All of this trial-and-error, hacking around stuff is not a good fit with the processes inside most big companies. There the modus operandi is about careful planning and predictable outcomes. Yes big E&P companies deal with huge risks and astronomical investments where a dry hole is always a real possibility. But you plan for that possibility. You risk-adjust your returns. You don’t go hacking around well-after-well trying to figure out something that will work with a particular rock. That’s just not in the culture. It is much safer to have the independents go do all the hacking around, and then go buy one or two that have broken the code in one of the big plays.

That gets us back to China. I have no personal familiarity with the cultures of the Big 3 Chinese oil and gas companies. But I do have some experience with a big producer here in the U.S.—thanks to a 20-year career with Texaco. And based on that experience, I’ll submit to you that the early shale development process is a poor fit for a big company culture. In any company, whether it is American or Chinese, success in early stage shale is not about process. It is about a willingness to fail over and over again until you get it right. It is not about producing gas from shale. It is about making money. The know-how to produce shale is the means to that end, not the end in itself.

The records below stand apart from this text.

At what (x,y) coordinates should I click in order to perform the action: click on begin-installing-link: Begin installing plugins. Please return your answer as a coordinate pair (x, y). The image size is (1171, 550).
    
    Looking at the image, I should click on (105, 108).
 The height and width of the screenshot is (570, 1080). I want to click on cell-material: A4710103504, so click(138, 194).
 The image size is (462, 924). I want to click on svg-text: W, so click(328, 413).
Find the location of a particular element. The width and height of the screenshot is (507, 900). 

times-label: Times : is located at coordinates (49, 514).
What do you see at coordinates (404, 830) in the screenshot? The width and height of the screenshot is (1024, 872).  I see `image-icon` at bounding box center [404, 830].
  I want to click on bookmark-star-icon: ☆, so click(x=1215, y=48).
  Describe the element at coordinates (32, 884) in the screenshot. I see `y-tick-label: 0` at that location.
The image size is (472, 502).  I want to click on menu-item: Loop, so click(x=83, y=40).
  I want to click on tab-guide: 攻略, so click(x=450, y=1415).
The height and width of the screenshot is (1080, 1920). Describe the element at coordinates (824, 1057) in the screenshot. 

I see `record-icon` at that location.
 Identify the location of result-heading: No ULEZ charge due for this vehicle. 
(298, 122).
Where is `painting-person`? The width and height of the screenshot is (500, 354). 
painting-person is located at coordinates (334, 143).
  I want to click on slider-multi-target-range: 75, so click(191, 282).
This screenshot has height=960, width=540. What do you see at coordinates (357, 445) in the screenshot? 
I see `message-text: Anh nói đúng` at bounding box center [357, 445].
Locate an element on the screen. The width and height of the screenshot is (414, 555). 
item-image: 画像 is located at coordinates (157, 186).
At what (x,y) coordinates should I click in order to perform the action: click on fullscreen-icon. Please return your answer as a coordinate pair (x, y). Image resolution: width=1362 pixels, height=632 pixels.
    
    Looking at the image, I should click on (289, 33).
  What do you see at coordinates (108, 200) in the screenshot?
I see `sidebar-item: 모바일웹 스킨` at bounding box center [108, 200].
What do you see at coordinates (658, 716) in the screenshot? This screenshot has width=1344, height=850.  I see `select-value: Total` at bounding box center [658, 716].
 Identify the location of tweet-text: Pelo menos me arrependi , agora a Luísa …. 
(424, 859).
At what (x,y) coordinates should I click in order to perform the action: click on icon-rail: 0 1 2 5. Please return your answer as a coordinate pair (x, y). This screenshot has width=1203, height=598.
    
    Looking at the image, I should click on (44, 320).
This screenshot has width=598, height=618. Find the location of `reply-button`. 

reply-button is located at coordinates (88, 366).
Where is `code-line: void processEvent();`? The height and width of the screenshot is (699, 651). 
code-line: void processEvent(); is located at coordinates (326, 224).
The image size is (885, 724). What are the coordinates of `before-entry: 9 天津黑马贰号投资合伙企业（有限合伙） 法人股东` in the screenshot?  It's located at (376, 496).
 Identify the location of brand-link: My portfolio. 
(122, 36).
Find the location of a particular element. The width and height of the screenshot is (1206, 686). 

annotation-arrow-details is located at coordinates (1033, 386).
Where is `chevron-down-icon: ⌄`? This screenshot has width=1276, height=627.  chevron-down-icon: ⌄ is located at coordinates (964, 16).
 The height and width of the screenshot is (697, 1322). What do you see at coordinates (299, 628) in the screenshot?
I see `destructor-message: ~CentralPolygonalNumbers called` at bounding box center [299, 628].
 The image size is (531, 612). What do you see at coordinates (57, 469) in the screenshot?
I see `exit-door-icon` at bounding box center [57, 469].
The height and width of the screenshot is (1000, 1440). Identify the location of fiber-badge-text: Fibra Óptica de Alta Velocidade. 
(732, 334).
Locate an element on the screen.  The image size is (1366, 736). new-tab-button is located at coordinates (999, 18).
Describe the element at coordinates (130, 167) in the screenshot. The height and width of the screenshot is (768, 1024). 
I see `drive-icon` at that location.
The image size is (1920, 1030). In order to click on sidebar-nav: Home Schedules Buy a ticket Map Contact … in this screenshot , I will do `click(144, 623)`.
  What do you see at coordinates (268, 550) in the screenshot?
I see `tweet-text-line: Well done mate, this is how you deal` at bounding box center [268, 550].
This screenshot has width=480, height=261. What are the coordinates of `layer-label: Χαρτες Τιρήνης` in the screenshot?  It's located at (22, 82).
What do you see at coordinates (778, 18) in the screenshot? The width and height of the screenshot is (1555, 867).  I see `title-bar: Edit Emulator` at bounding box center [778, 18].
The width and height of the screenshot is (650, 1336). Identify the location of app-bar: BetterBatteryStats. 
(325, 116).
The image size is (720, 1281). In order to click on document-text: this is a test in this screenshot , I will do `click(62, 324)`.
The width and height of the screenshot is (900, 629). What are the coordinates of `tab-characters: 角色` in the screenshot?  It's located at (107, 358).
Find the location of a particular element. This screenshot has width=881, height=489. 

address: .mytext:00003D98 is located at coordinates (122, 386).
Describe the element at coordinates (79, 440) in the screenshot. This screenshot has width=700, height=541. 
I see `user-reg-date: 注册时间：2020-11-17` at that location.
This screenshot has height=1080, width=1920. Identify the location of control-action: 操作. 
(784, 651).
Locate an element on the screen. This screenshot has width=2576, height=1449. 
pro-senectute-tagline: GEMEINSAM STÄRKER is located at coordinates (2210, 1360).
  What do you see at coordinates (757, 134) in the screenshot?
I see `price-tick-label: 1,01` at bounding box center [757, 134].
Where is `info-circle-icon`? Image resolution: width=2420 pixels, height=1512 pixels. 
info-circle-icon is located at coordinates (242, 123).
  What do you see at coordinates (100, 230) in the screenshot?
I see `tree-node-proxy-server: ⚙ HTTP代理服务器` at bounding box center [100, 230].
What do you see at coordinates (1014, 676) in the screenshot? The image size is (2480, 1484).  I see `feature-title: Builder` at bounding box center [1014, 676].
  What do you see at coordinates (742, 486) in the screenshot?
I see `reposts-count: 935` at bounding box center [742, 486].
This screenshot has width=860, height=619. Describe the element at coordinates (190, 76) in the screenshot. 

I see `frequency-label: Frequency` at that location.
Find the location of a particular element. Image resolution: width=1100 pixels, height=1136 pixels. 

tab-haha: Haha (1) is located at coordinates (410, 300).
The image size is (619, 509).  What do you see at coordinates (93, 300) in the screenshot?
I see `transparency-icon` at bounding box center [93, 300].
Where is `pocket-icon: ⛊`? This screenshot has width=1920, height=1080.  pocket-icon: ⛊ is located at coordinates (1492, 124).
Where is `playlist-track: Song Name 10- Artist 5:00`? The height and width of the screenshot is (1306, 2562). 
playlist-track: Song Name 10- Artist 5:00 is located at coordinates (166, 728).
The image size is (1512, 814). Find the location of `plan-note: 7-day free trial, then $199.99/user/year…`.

I am anything but a Chinese oil and gas expert, so I could be wrong about all of the implications for Chinese shale. But I’ll bet that the odds of a Chinese shale success story in a meaningful timeframe would be much more likely if they could figure out a way to get the Chinese version of an independent oil and gas sector working in their country.

Surprise, Surprise, Surprise

One final random thought. There were a lot of speakers at the conference who talked about how much of a surprise it was to the U.S. when the shale phenomenon happened. Some of their evidence included the huge changes in reserve estimates between 2007 and 2010, the fact that LNG import terminals were still being built late in the decade, and how EIA projections of shale production jumped dramatically over the past few years. I’ll submit to you that the people who were drilling for shales back in the 2007–09 timeframe were not surprised at all. And they were not keeping their successes a secret. It is just that most of the world was not listening, or just could not believe that the business of producing oil and gas was undergoing a fundamental shift. But it was. Let that be a lesson. Sometimes hype is hype. Sometimes hype is the real thing.